They should really have let the free market play its hand here. To take the pressure off medallion owners, add some 0.5% tax per ride and use the collections to buy out some medallions.

Setting a min wage is the wrong way to go about it. The whole point of progress is to make things cheaper.

2 comments

Why should medallion owners be protected for their investment decisions? I thought that was the gripe about the banks to (albeit - the banks are far less deserving of sympathy).
The medallion system was a bargain: we protect you from competition, and you agree to price controls and other regulations. Taxis can't do surge pricing, for example, because the rate regulations don't allow it. So if the government is going to back out of its end of the bargain, it's not unreasonable to compensate medallion owners.
Fair.
Medallion owners were suckered into "investing" in them when law mandated that taxi drivers NEED to buy them. Ideally, they should just have been asked to go through a taxi training program and asked to interview at taxi commpanies and get a job. Much like airline pilots. They are innocent humans and should be reimbursed (maybe with a haircut).

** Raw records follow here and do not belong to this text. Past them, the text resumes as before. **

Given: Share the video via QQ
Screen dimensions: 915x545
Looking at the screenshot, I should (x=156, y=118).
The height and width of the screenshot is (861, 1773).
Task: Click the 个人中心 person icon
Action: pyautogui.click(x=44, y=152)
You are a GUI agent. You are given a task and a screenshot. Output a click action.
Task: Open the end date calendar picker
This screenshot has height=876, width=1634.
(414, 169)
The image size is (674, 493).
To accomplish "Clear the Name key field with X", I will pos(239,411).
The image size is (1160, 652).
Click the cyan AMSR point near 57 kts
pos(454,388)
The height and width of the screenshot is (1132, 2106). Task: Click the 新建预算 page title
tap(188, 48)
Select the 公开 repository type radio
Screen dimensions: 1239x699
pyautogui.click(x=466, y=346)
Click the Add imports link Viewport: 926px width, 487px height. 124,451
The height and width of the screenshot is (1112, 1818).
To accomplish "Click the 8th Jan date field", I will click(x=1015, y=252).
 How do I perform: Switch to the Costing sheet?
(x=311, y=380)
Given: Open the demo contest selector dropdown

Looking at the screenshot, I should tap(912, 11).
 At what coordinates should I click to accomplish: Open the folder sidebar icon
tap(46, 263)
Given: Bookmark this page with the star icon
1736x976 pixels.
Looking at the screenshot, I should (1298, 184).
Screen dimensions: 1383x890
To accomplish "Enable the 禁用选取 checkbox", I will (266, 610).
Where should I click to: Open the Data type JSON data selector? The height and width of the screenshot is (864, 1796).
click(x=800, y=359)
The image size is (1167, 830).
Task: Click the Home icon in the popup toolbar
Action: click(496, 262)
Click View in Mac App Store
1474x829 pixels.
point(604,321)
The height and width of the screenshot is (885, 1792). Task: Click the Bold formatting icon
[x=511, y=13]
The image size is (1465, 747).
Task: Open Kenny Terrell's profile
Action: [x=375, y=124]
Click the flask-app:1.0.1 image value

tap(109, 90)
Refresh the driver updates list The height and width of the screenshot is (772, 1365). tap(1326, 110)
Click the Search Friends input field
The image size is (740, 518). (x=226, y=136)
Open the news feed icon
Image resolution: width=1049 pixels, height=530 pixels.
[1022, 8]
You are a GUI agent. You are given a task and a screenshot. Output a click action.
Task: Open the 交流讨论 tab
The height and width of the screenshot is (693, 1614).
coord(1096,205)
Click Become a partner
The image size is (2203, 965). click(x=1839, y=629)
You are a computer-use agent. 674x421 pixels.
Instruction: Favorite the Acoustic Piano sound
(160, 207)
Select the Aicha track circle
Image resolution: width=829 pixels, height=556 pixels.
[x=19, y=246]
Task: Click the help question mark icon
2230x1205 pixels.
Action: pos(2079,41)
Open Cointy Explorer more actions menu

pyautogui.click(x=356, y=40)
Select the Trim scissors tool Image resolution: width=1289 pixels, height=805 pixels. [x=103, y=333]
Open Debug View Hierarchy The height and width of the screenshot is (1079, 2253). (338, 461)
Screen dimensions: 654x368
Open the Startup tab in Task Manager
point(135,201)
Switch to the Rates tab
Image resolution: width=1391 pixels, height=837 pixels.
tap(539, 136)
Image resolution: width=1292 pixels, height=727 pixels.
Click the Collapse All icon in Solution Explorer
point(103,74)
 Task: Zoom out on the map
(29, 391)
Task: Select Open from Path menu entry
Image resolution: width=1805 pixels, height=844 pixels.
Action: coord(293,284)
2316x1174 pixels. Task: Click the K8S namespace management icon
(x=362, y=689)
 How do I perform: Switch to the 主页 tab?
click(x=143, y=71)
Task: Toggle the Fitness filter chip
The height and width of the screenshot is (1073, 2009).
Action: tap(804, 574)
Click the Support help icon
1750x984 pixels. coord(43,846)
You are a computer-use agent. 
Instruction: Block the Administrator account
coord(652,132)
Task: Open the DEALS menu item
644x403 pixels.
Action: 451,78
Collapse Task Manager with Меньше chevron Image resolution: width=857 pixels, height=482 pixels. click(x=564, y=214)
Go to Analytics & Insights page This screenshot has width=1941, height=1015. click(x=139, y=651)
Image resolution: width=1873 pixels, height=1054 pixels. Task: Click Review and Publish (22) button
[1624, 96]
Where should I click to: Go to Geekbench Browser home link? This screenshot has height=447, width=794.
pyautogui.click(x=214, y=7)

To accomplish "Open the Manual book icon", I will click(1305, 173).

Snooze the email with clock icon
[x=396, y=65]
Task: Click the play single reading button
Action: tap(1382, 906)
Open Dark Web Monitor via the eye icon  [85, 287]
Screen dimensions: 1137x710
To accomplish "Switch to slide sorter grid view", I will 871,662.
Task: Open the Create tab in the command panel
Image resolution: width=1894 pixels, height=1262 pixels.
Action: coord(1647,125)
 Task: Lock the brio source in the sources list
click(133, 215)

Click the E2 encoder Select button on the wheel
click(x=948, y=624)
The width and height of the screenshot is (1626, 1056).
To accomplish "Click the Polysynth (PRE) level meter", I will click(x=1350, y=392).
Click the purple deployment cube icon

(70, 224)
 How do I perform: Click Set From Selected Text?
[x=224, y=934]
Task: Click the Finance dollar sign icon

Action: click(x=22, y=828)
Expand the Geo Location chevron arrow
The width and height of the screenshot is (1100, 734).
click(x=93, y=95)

Banks need to suck it up. I don't care about them. They cal lay off some execs to make up that money if they want to.

There is also the congestion Uber/lyft are causing that should be factored in.
pretty much proved to not be true or to such a small number that it matters not. it actually tends to free parking as it simply supplements a commute or drive someone would make with their own vehicle.

this is all down to a union exercising its control over city politicians and having them to their bidding by distorting the facts and attacking those facts instead of the truth

They are also providing employment and income to people. So, I wouldn't worry so much about the congestion impact of it. If congestion is too much, they drivers will drive slower and surge pricing will strike causing demand to drop, thus reducing congestion.